Ingredients – Serves 4 | Cooking time 55 mins
- Approx 400g cauliflower florets
- 1½ litres vegetable stock
- 100g horseradish cream
- 80g butter or margarine
- 80g plain flour
- 100g white of leek
- 200g double cream
- Salt and milled black pepper to taste
- A few leaves for coriander (for garnish)
Mise en place
- Wash the cauliflower and cut into florets.
- Make the large croutons.
- Make the vegetable stock.
- Wash and finely chop the white of the leek.
- Wash a few coriander leaves then put aside for the garnish.
- Put the cauliflower into a saucepan, cover with water, bring to the boil and add some salt. Then, turn down the heat and simmer for about 20 minutes until the cauliflower is well cooked. Drain into a colander, allow to cool slightly and place the cauliflower into a blender and blend to a smooth paste. Scrape into a clean bowl and save until required.
- Pour the vegetable stock into a clean saucepan, then bring to the boil, turn down the heat and simmer gently.
- Melt the butter in a heavy-bottomed saucepan over a medium heat. Then, add the leek and sweat for 3 minutes without colour.
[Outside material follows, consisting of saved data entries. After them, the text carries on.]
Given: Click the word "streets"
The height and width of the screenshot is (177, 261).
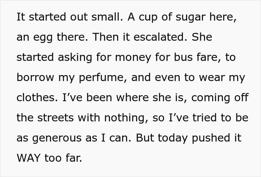Looking at the screenshot, I should point(56,118).
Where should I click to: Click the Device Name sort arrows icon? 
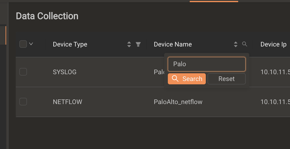236,44
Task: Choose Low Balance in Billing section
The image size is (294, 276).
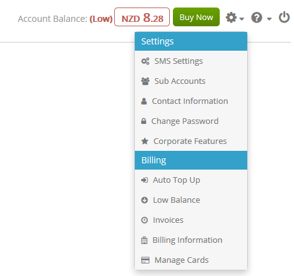Action: pos(191,200)
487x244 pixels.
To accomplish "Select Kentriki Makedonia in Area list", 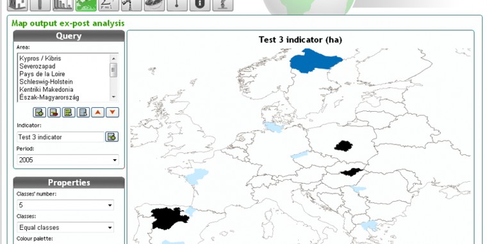I will (x=46, y=90).
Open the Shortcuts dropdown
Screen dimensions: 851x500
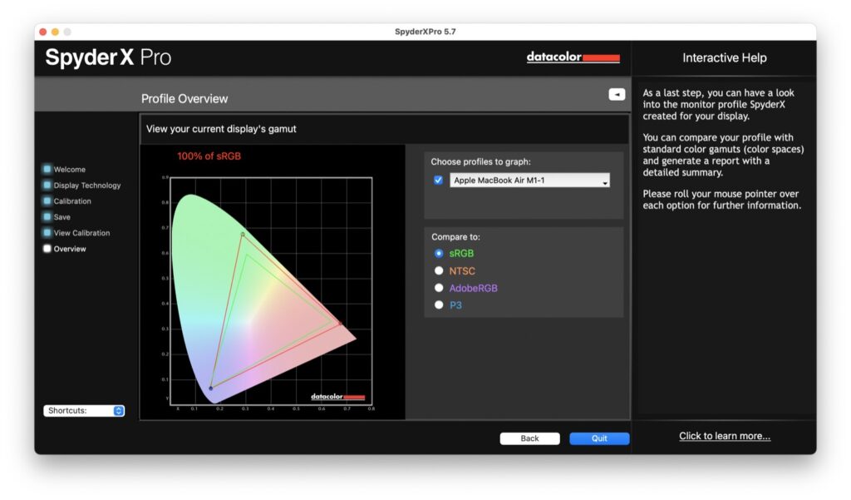[83, 410]
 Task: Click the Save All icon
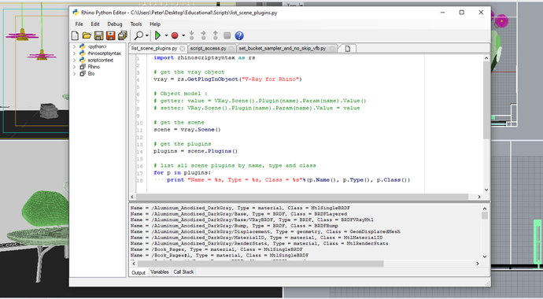[x=122, y=35]
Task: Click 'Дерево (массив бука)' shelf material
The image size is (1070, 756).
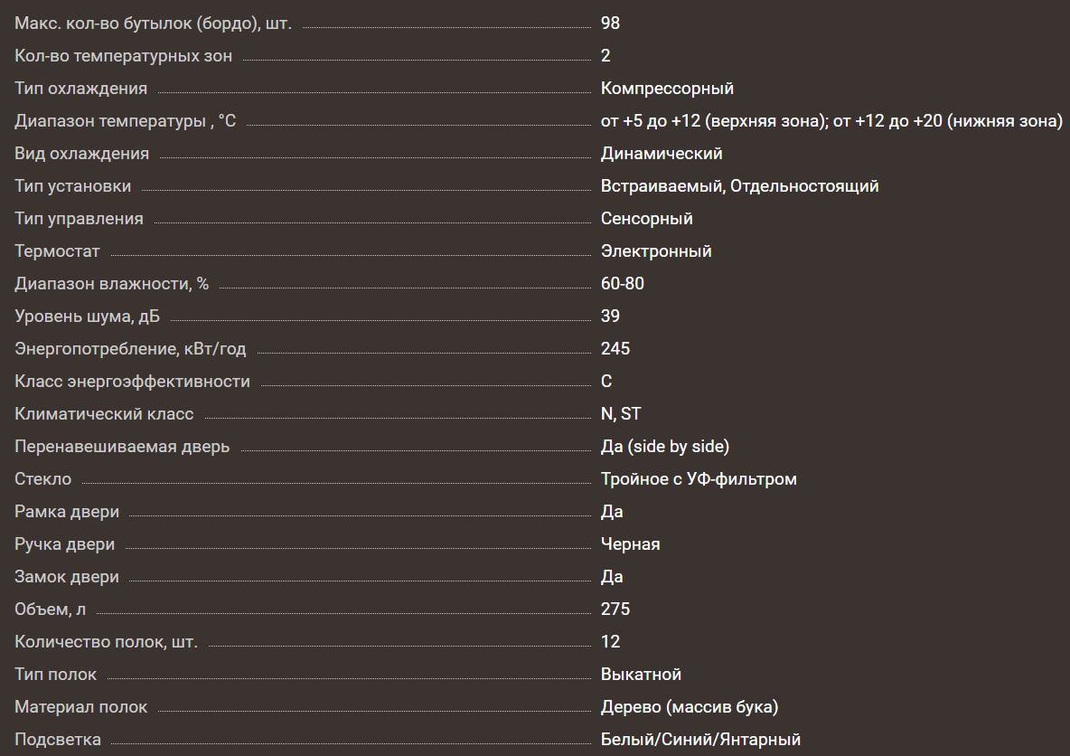Action: tap(689, 707)
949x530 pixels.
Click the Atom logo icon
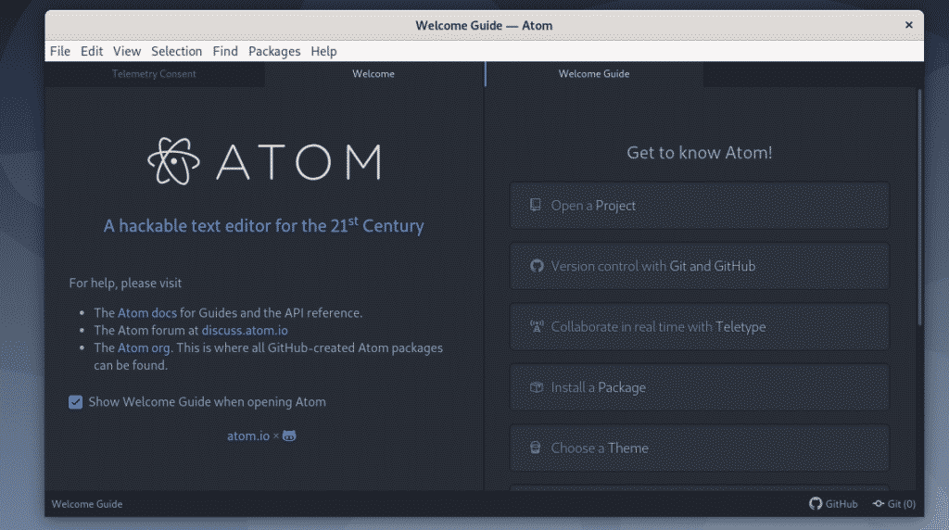(x=173, y=161)
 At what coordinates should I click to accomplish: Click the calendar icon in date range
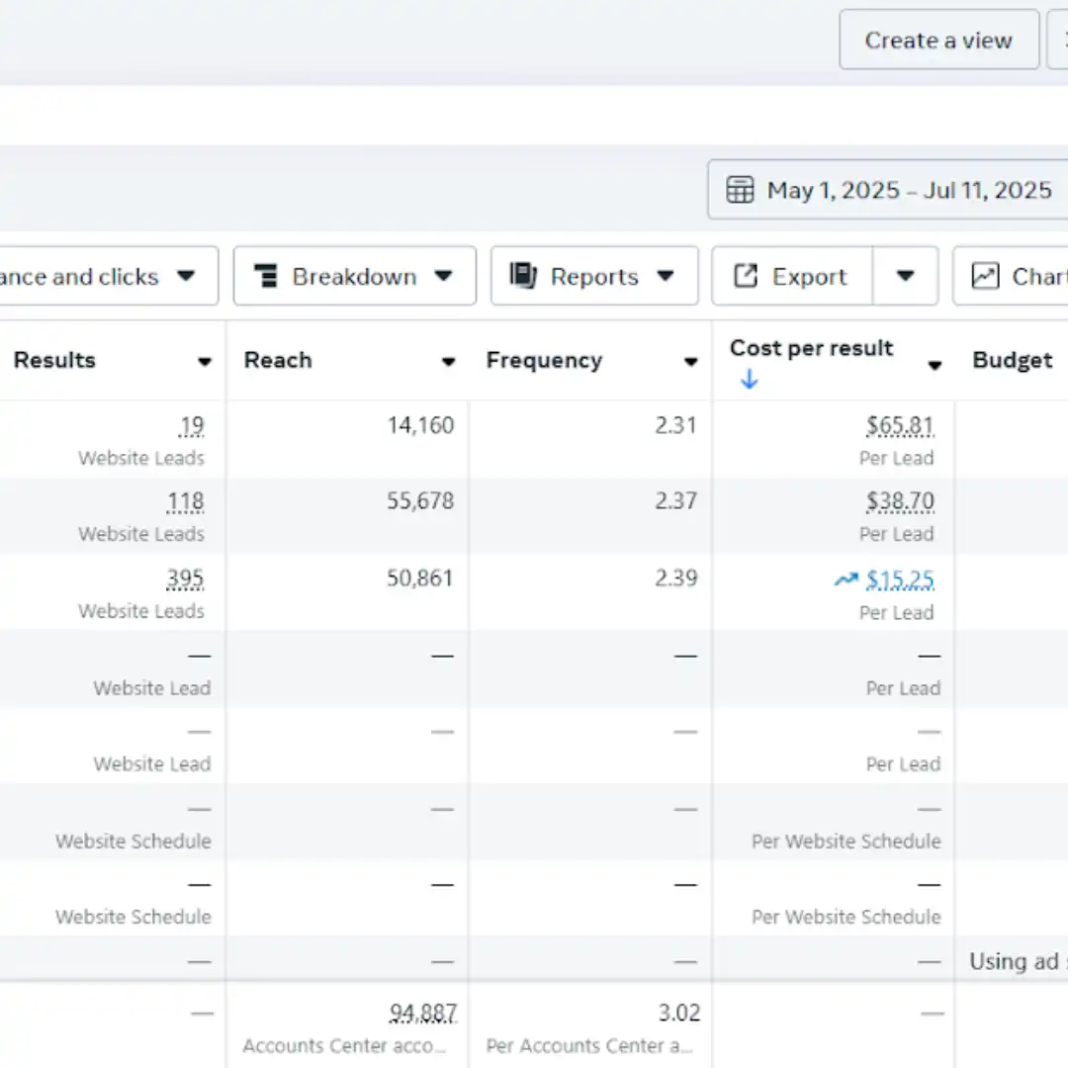click(740, 190)
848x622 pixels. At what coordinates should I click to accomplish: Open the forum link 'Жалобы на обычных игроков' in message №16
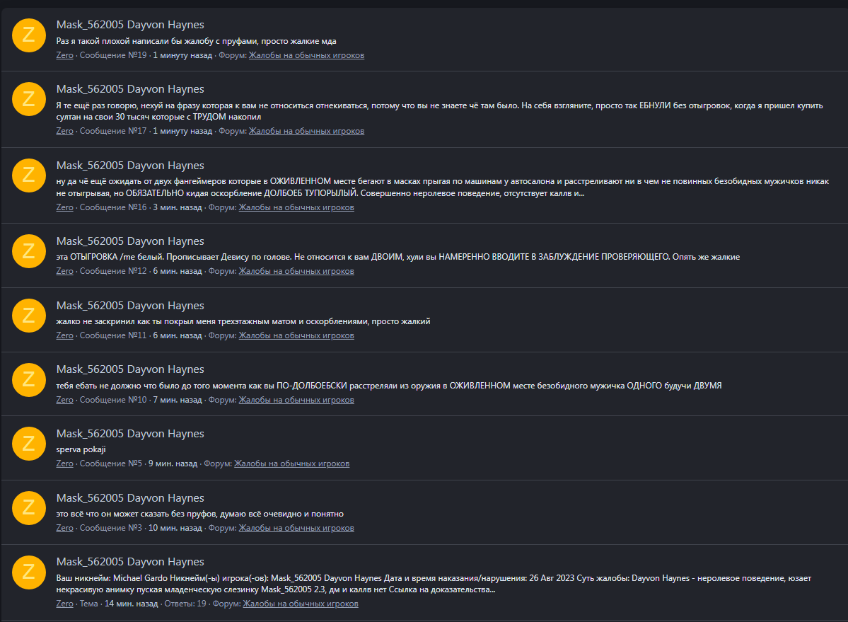(296, 207)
- Add the flour to make a roux and gently cook for a further 2 minutes. Slowly add the stock, stirring constantly, until it has all been absorbed.
- Add the blended cauliflower paste and horseradish cream and simmer for about 12-15 minutes on a gentle heat. Stir in the cream.
- Ladle the cauliflower and horseradish soup into warmed soup bowls and garnish with a few coriander leaves and sunflower seeds.
- Serve this cauliflower soup with large warm croutons.